4. Analysis of Model Limitations

• Cross-paper synthesis failure: GPT-5’s most acute limitation is in integrating results and techniques from disparate sources. Tasks requiring combinatory innovation—i.e., the true “creative leap” at the heart of advanced problem-solving—expose the model’s inability to construct a higher-order synthesis beyond its training data. For example, attempts to merge variants of the continuous greedy and randomized greedy approaches for bicriteria maximization led to confusion in variable dependence, improper treatment of bicriteria constraints, and loss of logical rigor.
• Surface-level coherence without depth: While GPT-5’s answers were formatted as plausible LaTeX proofs and could pass initial plausibility checks, detailed inspection revealed gaps, misapplied arguments, and sometimes outright incorrect claims. Thus, human validation remains essential and the risk of subtle, undetected errors is nontrivial.
• Re-use over creativity: The model exhibits a strong bias towards reusing not just the techniques but the linguistic and notational structure it has seen, discouraging genuinely new argumentation or methodological exploration.

5. Future Directions and the Path Toward Robust Gödel Test Success

• The preliminary paper establishes that frontier LLMs like GPT-5 are capable of approaching unsolved conjectures with near-correct reasoning if the path is singular and aligns well with existing mathematical knowledge.
• The main barrier to full “Gödel Test” passing is in robust, automated cross-domain synthesis and error control.

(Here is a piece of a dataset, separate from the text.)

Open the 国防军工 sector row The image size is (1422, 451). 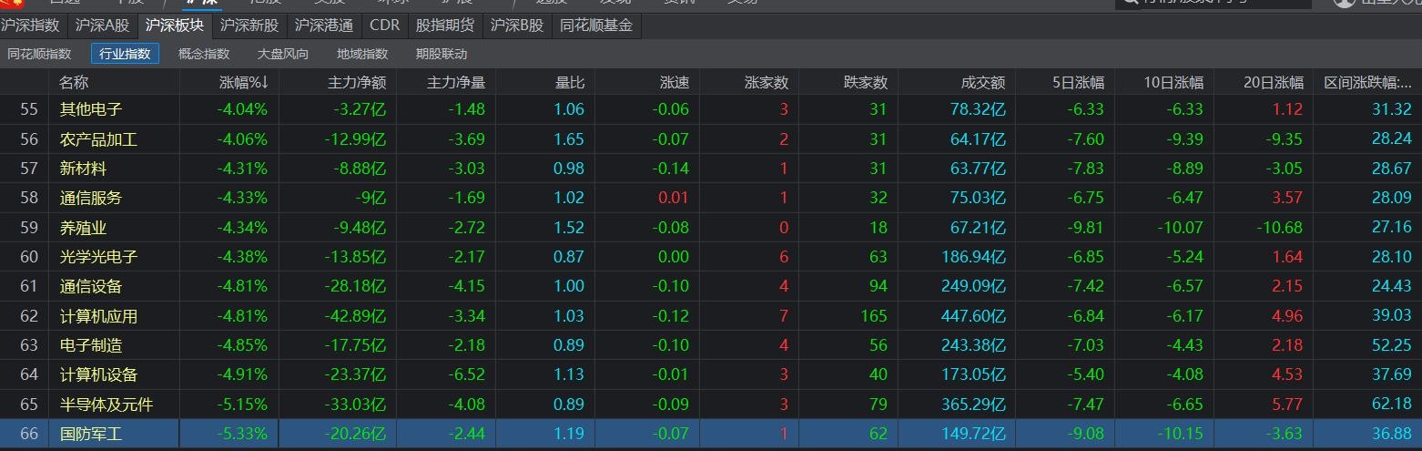coord(91,435)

Future directions include:
  • Incorporating interactive prompting (e.g., dialog-based refinement, mid-proof queries, or error-correcting suggestions).
  • Integrating formal proof assistants or external symbolic tools to better manage technical details and verify logical correctness dynamically.
  • Expanding model architectures or context windows to better handle multiple sources and more complex, multi-stage arguments.
  • Developing training strategies or retrieval-augmented models that specifically target cross-paper reasoning and encourage generative exploration rather than surface-level match.
• Such extensions are necessary for LLMs to serve as autonomous mathematicians that can reliably produce new proofs or even generate valid conjectural refutations when given only indirect guidance.

6. Broader Implications and Benchmark Considerations

• The Gödel Test highlights the difference between “rehearsed mathematical fluency” (as measured by sourcing known facts or solving standardized questions) and “active mathematical discovery.” Passing the Gödel Test begins to approximate the threshold at which LLMs could be deemed tools (or collaborators) in mathematical research, not just assistants for search or reference.
• This paradigm discloses both the tremendous recent progress on routine, deterministic mathematical tasks and the persistent gap in handling tasks that demand abstraction, synthesis, or “genuine insight.”

Aspect	GPT-5 Performance	Limitation Domain
Single-source proofs	Nearly correct	Minor technical details
Cross-paper synthesis	Fails (erroneous output)	Integration, error propagation
Originality	Occasional (counterexamples, alternative bounds)	Restricted, inconsistent

This suggests that while current LLMs are on the verge of matching baseline expectations for advanced undergraduate or early graduate mathematical proficiency, the capacity for multi-source creative insight—the core of mathematical research—is not yet realized (Feldman et al., 22 Sep 2025).

Conclusion

The Gödel Test offers a stringent, well-motivated benchmark for evaluating the mathematical synthesis abilities of LLMs. GPT-5 demonstrates meaningful, measurable progress on “routine” conjectures and occasional originality but exhibits marked deficits in integrating results across sources and ensuring global proof validity. Robust passage of the Gödel Test will likely require not only improvements in LLM architectures but also methodological advances at the interface of interactive prompting, computational proof systems, and domain-specific retrieval.